A nova adaptação de “O Morro dos Ventos Uivantes” recoloca em cena uma das histórias mais inquietantes da literatura inglesa. Baseado no romance de Emily Brontë e dirigido por Emerald Fennell, o filme opta por um recorte concentrado na espinha dorsal da narrativa: a ligação visceral entre Catherine Earnshaw e Heathcliff. Ao reduzir parte das ramificações da segunda geração presentes no livro, a produção escolhe um encerramento mais emocional, direto e simbólico.
Interpretados por Margot Robbie e Jacob Elordi, Cathy e Heathcliff são apresentados como duas forças que crescem juntas em Wuthering Heights e se moldam a partir de uma convivência intensa, quase selvagem. O vínculo entre eles nasce na infância e se transforma em algo que ultrapassa romance. É pertencimento, é espelhamento, é obsessão. O problema é que o mundo ao redor exige escolhas práticas, sociais e estratégicas.

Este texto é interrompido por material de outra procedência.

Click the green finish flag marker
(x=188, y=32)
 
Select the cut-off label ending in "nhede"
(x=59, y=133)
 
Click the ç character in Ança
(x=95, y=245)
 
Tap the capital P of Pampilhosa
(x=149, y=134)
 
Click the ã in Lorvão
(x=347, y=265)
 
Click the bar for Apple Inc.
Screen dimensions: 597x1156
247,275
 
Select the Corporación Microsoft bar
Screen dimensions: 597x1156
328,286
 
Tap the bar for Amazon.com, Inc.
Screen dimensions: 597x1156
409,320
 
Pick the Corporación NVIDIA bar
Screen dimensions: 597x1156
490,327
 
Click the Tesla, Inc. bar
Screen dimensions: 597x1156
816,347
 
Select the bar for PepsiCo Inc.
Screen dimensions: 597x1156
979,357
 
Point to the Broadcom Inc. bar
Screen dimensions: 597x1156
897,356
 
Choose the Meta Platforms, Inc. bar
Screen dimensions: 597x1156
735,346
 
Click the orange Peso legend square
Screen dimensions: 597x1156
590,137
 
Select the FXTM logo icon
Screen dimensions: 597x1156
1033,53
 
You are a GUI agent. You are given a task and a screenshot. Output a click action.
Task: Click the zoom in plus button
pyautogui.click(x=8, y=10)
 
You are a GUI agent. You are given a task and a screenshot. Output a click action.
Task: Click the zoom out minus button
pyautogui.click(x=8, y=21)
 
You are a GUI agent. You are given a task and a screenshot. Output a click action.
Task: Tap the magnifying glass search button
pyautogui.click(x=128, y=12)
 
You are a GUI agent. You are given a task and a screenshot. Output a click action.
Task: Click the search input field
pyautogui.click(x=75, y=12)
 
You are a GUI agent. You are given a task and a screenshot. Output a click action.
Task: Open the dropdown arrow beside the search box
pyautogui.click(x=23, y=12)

Quando Cathy decide se casar com Edgar Linton, ela escolhe estabilidade, status e segurança. A decisão não apaga o sentimento por Heathcliff, mas o desloca para um território proibido. Esse gesto é o ponto de ruptura definitivo. O amor continua, mas passa a existir sob a forma de frustração e orgulho ferido. Heathcliff parte carregando humilhação e retorna anos depois transformado, com dinheiro e uma postura endurecida pelo ressentimento.
O reencontro dos dois não traz reconciliação. Ele reacende um incêndio que jamais foi totalmente apagado. Cathy, agora inserida em uma rotina confortável ao lado de Edgar, percebe que estabilidade não substitui intensidade. Heathcliff, por sua vez, retorna incapaz de amar de forma generosa. Ele ama com rancor, com desejo de revanche, com necessidade de provar algo ao passado.
A gravidez de Cathy amplia a tensão. O filho é de Edgar, confirmação que reforça a distância concreta entre os antigos amantes. Ao mesmo tempo, Heathcliff se casa com Isabella Linton, em um movimento que carrega mais cálculo do que afeto. O casamento funciona como instrumento de vingança, não como reconstrução emocional. A partir daí, o ambiente se torna sufocante.
Cathy entra em colapso. O isolamento, a fragilidade física e o desgaste psicológico revelam que a personagem vive dividida entre duas versões de si mesma: a mulher que escolheu convenção social e a jovem que se sentia inteira ao lado de Heathcliff. Um aborto espontâneo agrava sua saúde e simboliza, de forma brutal, a impossibilidade de conciliar esses mundos.
No clímax, o filme opta por uma abordagem contida. Heathcliff não recebe uma despedida redentora. Ele chega tarde demais. Cathy já está morta. Não há reconciliação física, não há promessa sussurrada no último suspiro. Há ausência. Essa escolha narrativa reforça o que a adaptação quer sublinhar: o amor entre eles nunca encontrou espaço viável na realidade concreta.
A cena em que Heathcliff segura o corpo de Cathy sintetiza o tom da obra. Sua dor não é romântica no sentido tradicional. Ela é desesperada, quase espiritual, como se ele estivesse implorando para que o vínculo ultrapassasse a morte. O filme sugere que o elo entre os dois existe em um plano simbólico que independe de convenções sociais. O amor deles não é funcional. Ele é absoluto e, justamente por isso, destrutivo.
O desfecho de “O Morro dos Ventos Uivantes” reafirma a essência trágica do romance original. Não há recompensa para escolhas impulsivas. Não há redenção tardia capaz de reorganizar o que foi quebrado. A morte de Cathy não encerra apenas uma história de amor. Ela consuma um ciclo iniciado na infância, quando duas personalidades intensas se reconheceram como semelhantes demais para coexistir em equilíbrio.
Ao priorizar a dimensão emocional do conflito e condensar a narrativa nesse vínculo central, o filme transforma o final em uma reflexão sobre paixão levada ao limite. Alguns sentimentos são grandes demais para caber no mundo real. E quando confrontados com regras sociais, orgulho e medo, acabam se convertendo em ruína.
“O Morro dos Ventos Uivantes”, nessa versão, não busca suavizar o impacto da tragédia. Pelo contrário. Ele reforça que o amor entre Cathy e Heathcliff nunca foi sobre felicidade. Foi sobre intensidade. E intensidade, quando não encontra medida, costuma deixar apenas destroços.